Hacking Through Data with Metrics

What is a BK Tree?

A Burkhard and Keller (BK) Tree is a data structure which optimizes search, based on a metric space. It's good because it's fast, and works with any true metric space. It is basically the algorithm when you want to find all nodes within X distance from another node.

The most common example of a BK Tree's use case is for auto-correct and auto-complete. If you're interested in that example, it's already published elsewhere. Thanks Xenopax!

Implementation Improvements

The usual BK Tree implementation uses an array or list to map children nodes onto a parent, which use the index as the distance.

Pseudocode using difference of values as a distance metric:

parent = {
    'value': 4,
    'children': [{}, {'value': 3, 'children': ...}, {'value': 6, 
        'children': ...}, {}, {}]

This is how we originally implemented our BK Tree as well. It has the benefit of being ridiculously fast for search, because the distance is directly used as the index to lookup the next node. After way too much debating with a fellow colleague, who will not be named to protect involved parties, we concluded that a list or array is the wrong approach for us.

Storing nodes in the way above is a good implementation if your only requirement is speed of search results. It's drawbacks include increased memory usage, and some serious precision costs. The memory usage comes from storing empty nodes, and creating arrays that match the size of the largest distance to be stored (depending on the language and exact implementation, this has further consequences). As for precision costs, you have to map any distance onto an integer value which can be used as an index.

Great, we have two drawbacks, memory usage and precision issues. Now you say, "So what? Memory is cheap and we can afford a little precision on a function we're using to fuzzy match search results." (I assume you say that, because that is exactly what I said, dear reader) Now, for the counter-argument, which I'm sure you'll love.

You're forgetting 2 giant reason's we're using the BK Tree:

  • We need a way to quickly search through giant datasets--memory is limited in this case
  • We need a way to give exact distance searches, because we want to come to conclusions about a large dataset... FOR (data) SCIENCE!

Ok, so... let's just pretend that that actually convinced you. “Then there must be a better implementation!” you’ll say. There is! Instead of using a set array or list and directly storing in the index value, you instead would store values in an array sorted by distance. Since it's sorted, you can still do a binary search on the array, making the search for the initial child node O(log(n)) instead of O(1).

Luckily (or unluckily) you then have to search through each other child node within the threshold. With the "improved" implementation this should be faster in most cases, because after the initial node value is found, every other child node checked will have a value to add to search (except the last node). The previous implementation on the other hand must search through every index, which may or may not have a value.

What's a metric space?

Well, glad you (and by "you" I mean "I") asked!
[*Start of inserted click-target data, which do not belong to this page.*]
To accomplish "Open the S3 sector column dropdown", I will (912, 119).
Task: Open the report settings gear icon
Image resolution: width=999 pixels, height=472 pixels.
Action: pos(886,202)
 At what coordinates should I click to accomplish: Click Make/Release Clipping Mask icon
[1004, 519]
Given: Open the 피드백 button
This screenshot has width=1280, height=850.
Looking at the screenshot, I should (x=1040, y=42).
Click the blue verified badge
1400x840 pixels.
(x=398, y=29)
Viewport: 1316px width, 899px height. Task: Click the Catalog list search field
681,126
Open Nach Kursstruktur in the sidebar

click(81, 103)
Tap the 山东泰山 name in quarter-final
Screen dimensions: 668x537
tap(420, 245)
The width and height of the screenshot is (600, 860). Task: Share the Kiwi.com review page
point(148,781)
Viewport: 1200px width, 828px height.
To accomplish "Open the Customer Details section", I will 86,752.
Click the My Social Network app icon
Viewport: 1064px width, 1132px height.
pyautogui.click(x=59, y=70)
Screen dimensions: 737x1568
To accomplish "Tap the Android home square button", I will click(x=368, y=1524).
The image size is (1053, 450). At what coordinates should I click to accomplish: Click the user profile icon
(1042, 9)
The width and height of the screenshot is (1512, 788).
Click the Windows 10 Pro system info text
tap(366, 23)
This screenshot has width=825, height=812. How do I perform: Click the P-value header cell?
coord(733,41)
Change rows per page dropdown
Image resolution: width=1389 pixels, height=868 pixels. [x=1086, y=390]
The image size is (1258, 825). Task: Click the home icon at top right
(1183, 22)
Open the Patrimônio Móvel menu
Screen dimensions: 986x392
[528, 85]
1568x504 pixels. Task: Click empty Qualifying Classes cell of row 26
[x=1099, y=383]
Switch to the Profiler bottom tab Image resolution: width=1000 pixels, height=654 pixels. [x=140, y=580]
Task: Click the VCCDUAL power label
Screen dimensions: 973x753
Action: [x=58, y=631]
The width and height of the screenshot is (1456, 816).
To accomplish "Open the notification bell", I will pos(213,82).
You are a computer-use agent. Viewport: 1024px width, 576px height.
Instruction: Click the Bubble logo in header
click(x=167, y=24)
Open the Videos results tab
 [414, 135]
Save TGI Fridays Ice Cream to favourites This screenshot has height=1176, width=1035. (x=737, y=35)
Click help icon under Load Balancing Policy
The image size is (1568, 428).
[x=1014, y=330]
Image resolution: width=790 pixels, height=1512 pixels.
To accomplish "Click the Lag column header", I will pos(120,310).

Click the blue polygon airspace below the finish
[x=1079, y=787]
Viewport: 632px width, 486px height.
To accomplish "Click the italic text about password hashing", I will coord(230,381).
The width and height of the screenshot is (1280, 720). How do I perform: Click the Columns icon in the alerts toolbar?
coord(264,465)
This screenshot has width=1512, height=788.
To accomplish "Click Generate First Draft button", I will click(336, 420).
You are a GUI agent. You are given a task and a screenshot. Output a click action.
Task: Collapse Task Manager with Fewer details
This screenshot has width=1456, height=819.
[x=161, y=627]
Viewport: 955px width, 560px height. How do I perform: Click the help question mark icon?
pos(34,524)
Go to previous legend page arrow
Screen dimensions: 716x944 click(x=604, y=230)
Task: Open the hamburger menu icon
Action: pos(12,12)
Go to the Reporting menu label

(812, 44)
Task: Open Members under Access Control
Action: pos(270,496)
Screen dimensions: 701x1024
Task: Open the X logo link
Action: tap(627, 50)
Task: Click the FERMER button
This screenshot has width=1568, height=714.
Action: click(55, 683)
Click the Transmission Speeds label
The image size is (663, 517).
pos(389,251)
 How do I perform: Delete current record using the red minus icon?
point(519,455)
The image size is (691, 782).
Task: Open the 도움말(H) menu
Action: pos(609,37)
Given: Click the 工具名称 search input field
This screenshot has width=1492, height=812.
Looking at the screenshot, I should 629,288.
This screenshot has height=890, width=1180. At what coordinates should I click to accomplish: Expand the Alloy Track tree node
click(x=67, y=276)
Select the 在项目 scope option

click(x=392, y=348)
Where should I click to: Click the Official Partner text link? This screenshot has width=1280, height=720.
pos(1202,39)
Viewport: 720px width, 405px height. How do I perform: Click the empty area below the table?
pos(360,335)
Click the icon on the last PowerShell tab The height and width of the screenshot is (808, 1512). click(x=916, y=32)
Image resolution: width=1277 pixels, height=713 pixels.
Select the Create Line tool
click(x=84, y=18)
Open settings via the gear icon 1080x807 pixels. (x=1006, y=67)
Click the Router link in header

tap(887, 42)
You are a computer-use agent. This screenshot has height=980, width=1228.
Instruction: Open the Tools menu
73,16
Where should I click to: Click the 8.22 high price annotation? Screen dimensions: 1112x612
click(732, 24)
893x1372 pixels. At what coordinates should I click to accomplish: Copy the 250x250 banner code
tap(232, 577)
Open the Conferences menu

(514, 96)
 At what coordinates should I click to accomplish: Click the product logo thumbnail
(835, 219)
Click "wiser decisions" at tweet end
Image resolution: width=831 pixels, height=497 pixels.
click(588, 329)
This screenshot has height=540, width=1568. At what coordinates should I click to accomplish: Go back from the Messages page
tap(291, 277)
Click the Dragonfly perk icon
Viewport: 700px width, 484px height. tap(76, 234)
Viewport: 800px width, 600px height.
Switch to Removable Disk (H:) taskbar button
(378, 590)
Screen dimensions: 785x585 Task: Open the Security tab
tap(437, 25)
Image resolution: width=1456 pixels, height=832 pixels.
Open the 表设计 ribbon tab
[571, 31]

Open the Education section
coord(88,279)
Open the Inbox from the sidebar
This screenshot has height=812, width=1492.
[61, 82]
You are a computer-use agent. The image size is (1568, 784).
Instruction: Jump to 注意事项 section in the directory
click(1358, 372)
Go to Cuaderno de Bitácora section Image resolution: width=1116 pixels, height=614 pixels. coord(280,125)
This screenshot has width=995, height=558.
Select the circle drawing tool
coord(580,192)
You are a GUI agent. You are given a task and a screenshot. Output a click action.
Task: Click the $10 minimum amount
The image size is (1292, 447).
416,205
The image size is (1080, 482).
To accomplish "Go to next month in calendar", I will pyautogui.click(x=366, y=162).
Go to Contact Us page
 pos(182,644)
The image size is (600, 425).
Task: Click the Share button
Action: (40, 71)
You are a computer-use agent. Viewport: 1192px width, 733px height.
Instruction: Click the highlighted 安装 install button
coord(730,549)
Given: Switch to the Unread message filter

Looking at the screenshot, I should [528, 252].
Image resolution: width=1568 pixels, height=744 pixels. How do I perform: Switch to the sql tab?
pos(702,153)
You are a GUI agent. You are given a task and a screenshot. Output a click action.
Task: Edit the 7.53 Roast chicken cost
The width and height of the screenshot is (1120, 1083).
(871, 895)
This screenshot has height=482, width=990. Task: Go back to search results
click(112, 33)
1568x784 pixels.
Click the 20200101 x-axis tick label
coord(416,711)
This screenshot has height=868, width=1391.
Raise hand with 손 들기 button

A metric space defines the distance between points, where the distances have the following properties:

  • d(x, y) >= 0 Distance cannot be negative.
  • d(x, y) == d(y, x) Distance between two points is symmetrical
  • d(x, y) + d(y, z) >= d(x, z) Distance meets triangle inequality

Note: x and y above represent 2 points.

Great! Now we know how to check if a metric actually will work, but coming up with distance metrics is like... so hard, okay?

Some Metrics!

Lucky for you, dear reader, I have some distance metrics lying around that you should check out! I'll just list them off here with some links, and tell you how we use them in a second.

Names of things are good, but we need to actually learn what the fuck these things are, and why they are useful.

Levenshtein Distance

Levenshtein distance, also known as edit distance is a really good metric for fuzzy matching between strings. This could be helpful when you're doing things like attempting to correct misspelled text you've scraped. We do a lot of scraping, parsing, crawling, searching, and general interneting here at HG. So anytime we want a good option for fuzzy matching, we start by throwing Levenshtein Distance at it.

This is the most common case I've seen for a BK Tree. In fact, every BK Tree implementation I've seen only implements Levenshtein Distance. For this reason I'm going to kinda skip over this section and move on.

Jaccard Distance

Jaccard Distance is much simpler as a distance metric, it is simply:

For a set A and a set B,

A & B / A | B

“Why's this useful?” I'll tell you why it's not useful: for attempting to fuzzy match strings! This is because it is position indifferent. For instance if you take "team" the Jaccard Distance to "meat" would be 0, because all characters in "team" are also in "meat." Conversely, Levenshtein Distance would be 2 (of a possible 4).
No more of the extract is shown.